INSTRUCTION
Rewrite all the records with "At what coordinates should I click to accomplish" replaced by "Where do I click to" and everything else unchanged. Omit the pictures.
====== ENTRIES SUPPLIED ======
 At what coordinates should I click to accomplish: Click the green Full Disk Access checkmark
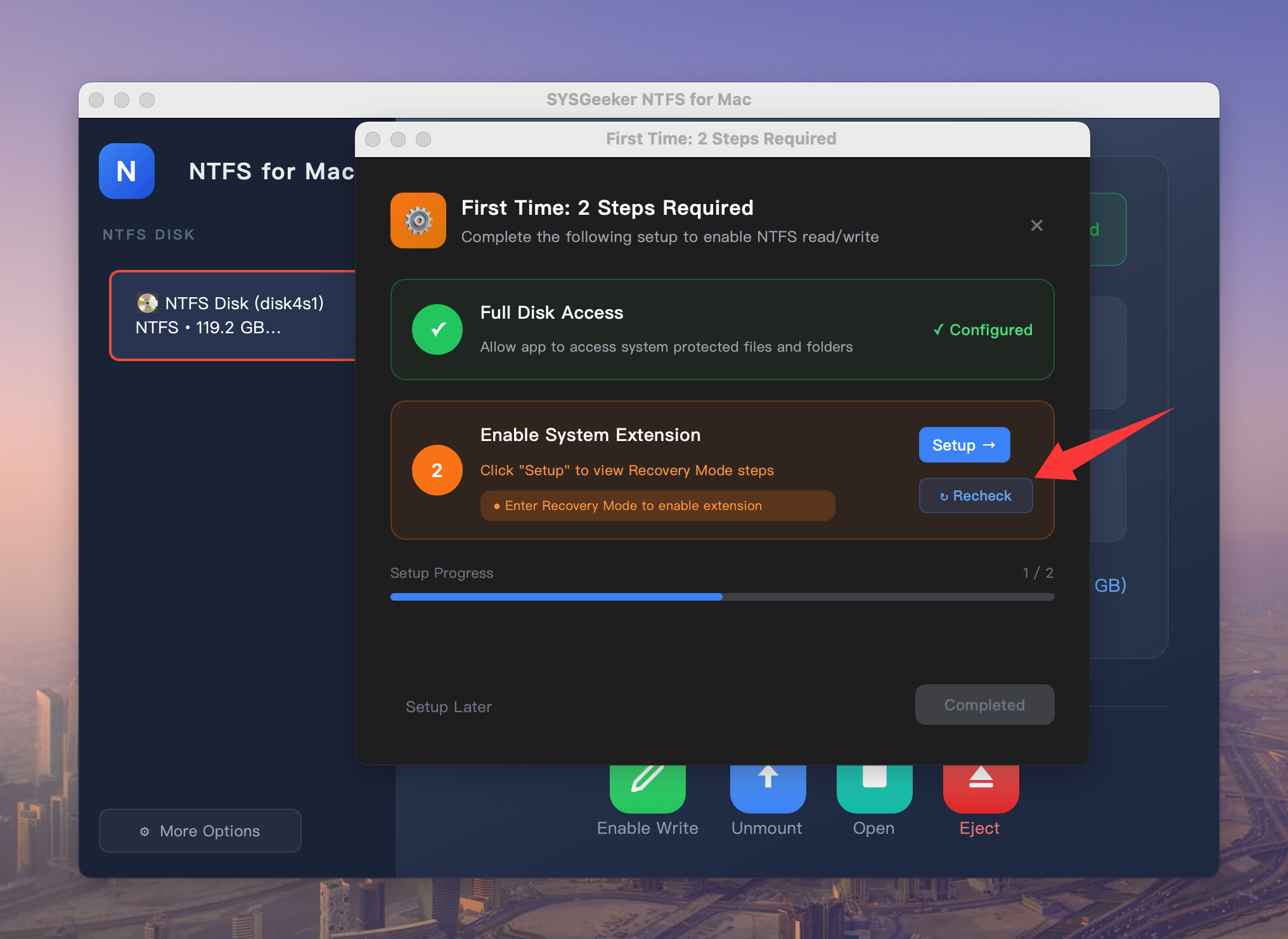pyautogui.click(x=437, y=329)
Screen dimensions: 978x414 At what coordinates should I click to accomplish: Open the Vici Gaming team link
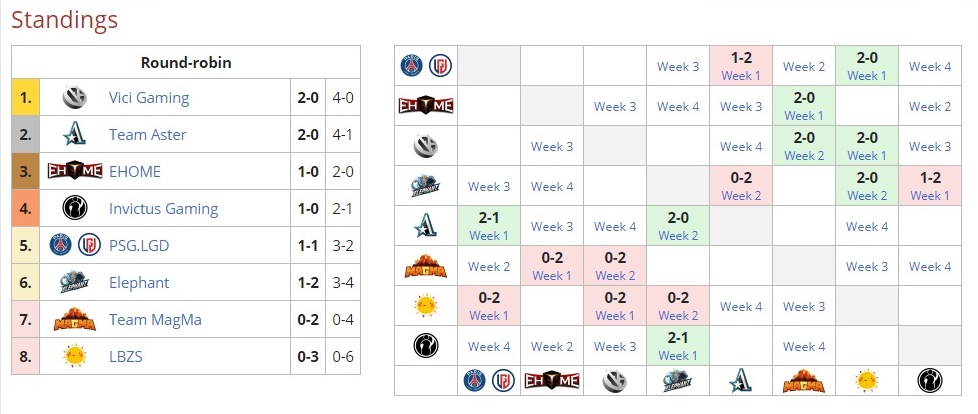(148, 98)
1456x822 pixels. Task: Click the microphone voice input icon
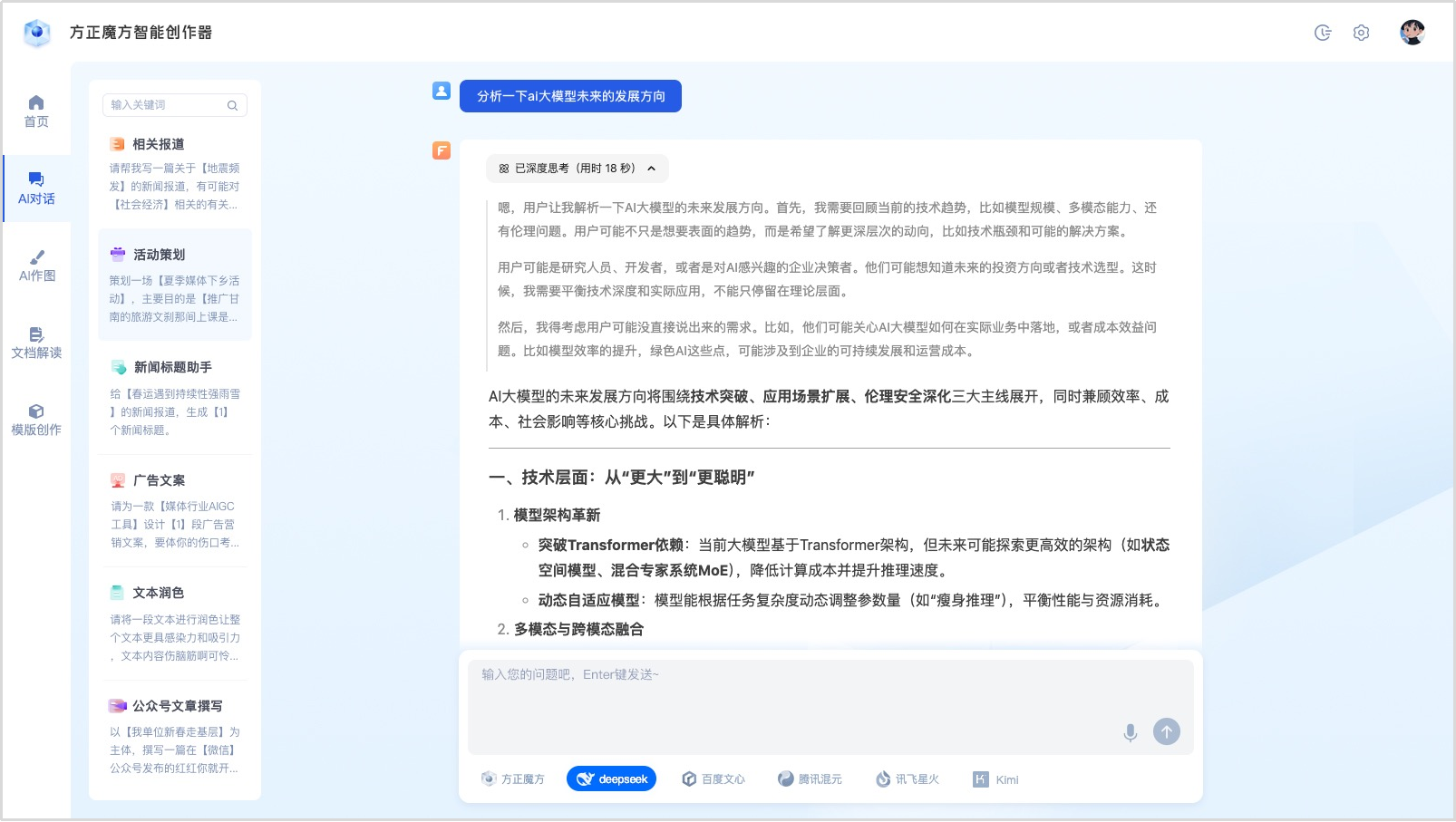click(x=1130, y=732)
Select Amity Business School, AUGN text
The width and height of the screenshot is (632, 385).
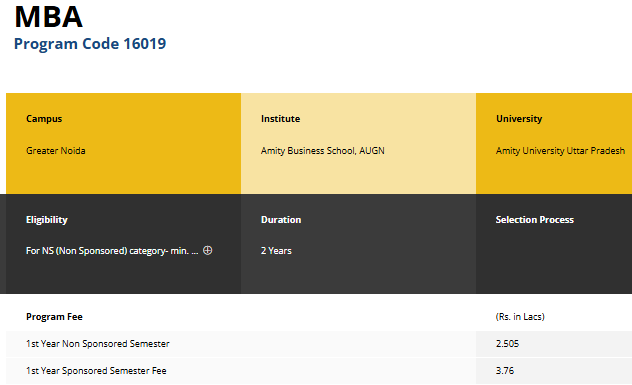322,151
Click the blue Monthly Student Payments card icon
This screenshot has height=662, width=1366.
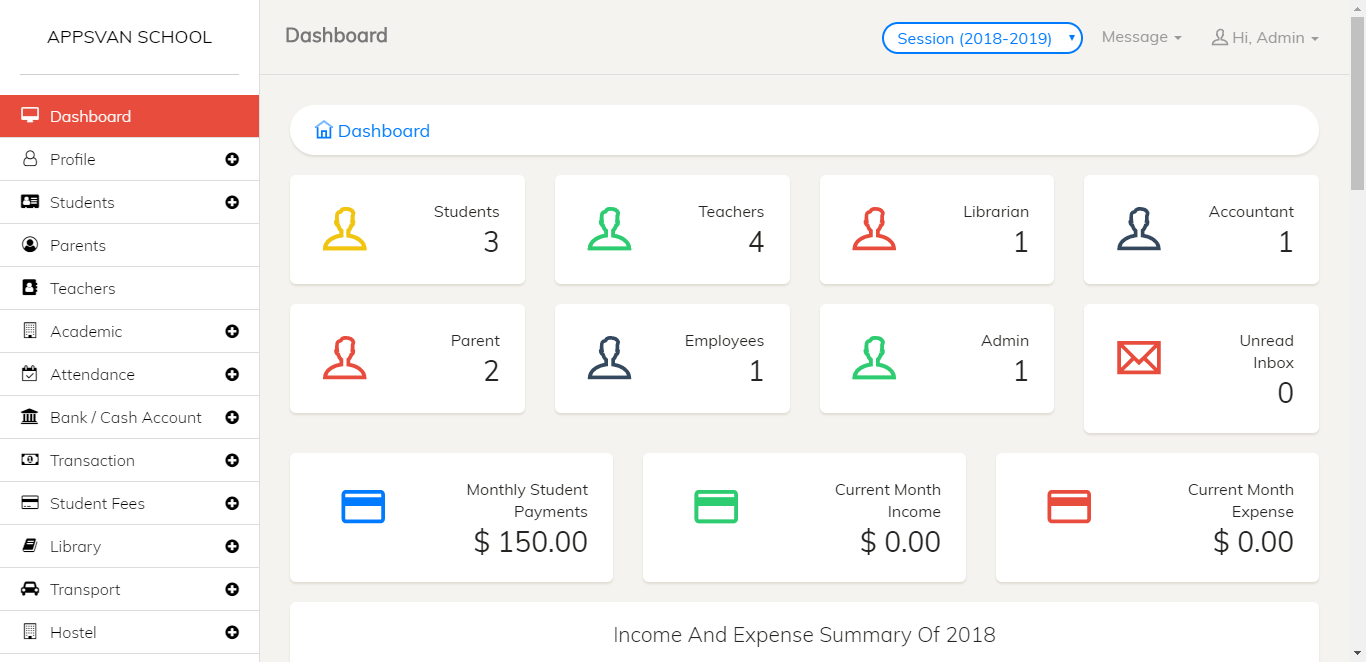[363, 507]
======
THE RESULT
 Where do I click to: Click the green Full Disk Access checkmark
pyautogui.click(x=437, y=329)
Screen dimensions: 978x414 Where do I click to: Open the Vici Gaming team link
(148, 98)
1456x822 pixels. Task: Click the microphone voice input icon
click(x=1130, y=732)
Select Amity Business School, AUGN text
The width and height of the screenshot is (632, 385).
322,151
Click the blue Monthly Student Payments card icon
This screenshot has height=662, width=1366.
[363, 507]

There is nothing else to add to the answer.